What this cohort retention calculator covers

This page should target cohort retention calculator, churn curve calculator, net revenue retention calculator, SaaS retention curve, and customer retention cohort calculator searches.

It calculates retained customers, latest monthly churned customers, retained revenue, logo retention, and NRR from manual assumptions. It does not import product analytics, run survival analysis, diagnose churn reasons, separate involuntary churn workflows, or calculate statistical confidence.

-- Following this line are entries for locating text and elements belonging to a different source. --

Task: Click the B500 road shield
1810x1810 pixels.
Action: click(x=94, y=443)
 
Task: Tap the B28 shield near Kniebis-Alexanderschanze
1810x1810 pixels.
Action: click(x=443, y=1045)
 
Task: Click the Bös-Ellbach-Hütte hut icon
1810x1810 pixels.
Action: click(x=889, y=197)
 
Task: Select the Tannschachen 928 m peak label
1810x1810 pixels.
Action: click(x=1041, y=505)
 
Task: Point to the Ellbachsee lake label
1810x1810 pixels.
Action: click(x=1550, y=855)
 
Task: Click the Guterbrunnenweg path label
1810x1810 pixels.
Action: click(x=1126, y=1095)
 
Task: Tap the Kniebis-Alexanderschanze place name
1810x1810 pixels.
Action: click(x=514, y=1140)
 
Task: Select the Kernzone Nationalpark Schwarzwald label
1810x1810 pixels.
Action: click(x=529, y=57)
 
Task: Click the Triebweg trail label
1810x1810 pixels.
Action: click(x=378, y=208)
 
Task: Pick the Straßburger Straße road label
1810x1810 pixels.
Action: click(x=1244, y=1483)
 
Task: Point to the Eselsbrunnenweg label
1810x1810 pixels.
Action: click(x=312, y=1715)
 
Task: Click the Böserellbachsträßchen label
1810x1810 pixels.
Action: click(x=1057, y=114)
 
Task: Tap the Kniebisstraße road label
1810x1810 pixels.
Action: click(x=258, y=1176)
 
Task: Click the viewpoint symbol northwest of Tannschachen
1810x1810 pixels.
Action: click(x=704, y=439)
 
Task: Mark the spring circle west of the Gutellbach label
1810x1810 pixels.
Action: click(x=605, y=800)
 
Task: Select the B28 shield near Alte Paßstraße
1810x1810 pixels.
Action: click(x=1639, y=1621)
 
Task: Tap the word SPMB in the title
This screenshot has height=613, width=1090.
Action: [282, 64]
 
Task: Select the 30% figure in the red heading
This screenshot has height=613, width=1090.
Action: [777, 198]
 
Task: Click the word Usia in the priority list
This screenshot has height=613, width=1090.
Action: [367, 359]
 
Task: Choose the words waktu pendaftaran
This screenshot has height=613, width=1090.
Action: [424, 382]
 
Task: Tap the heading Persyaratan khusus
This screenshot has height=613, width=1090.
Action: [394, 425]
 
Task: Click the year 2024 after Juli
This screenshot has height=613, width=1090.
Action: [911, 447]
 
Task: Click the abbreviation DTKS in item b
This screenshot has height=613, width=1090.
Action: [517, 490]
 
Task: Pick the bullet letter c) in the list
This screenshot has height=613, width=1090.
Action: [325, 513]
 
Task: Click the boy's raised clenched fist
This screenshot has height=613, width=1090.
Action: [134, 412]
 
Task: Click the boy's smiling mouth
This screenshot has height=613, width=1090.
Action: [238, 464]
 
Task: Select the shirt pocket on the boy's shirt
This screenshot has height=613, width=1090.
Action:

Model cohort retention and NRR

  1. 1

    Enter each cohort

    Add cohort name, starting customers, and average monthly revenue per customer.

  2. 2

    Set retention assumptions

    Enter monthly retention, downgrade or contraction rate, and expansion rate for each cohort.

  3. 3

    Choose the forecast horizon

    Forecast from 1 to 24 months depending on the retention window you want to review.

  4. 4

    Compare logo retention and NRR

    Review retained customers, retained revenue, strongest cohort, and net revenue retention.

Cohort retention: common questions

What is a cohort retention curve?

It shows how a defined group of customers is retained month by month instead of blending everyone into one churn rate.

How is NRR calculated here?

NRR compares ending retained revenue, after downgrades and expansion, with the cohort's starting revenue.

Is logo retention the same as revenue retention?

No. Logo retention tracks customers retained. Revenue retention also reflects ARPU, contraction, and expansion.

Can this replace product analytics?

No. It is a planning model from entered assumptions. Use real cohort data when available.

How does this relate to Churn Impact?

Churn Impact estimates one current-month loss. This calculator projects cohort decay and retained revenue across several months.

Disclaimer: This calculator is for general business planning and education. It does not provide tax, legal, accounting, or investment advice. Check important decisions against real financial records and qualified professionals where appropriate.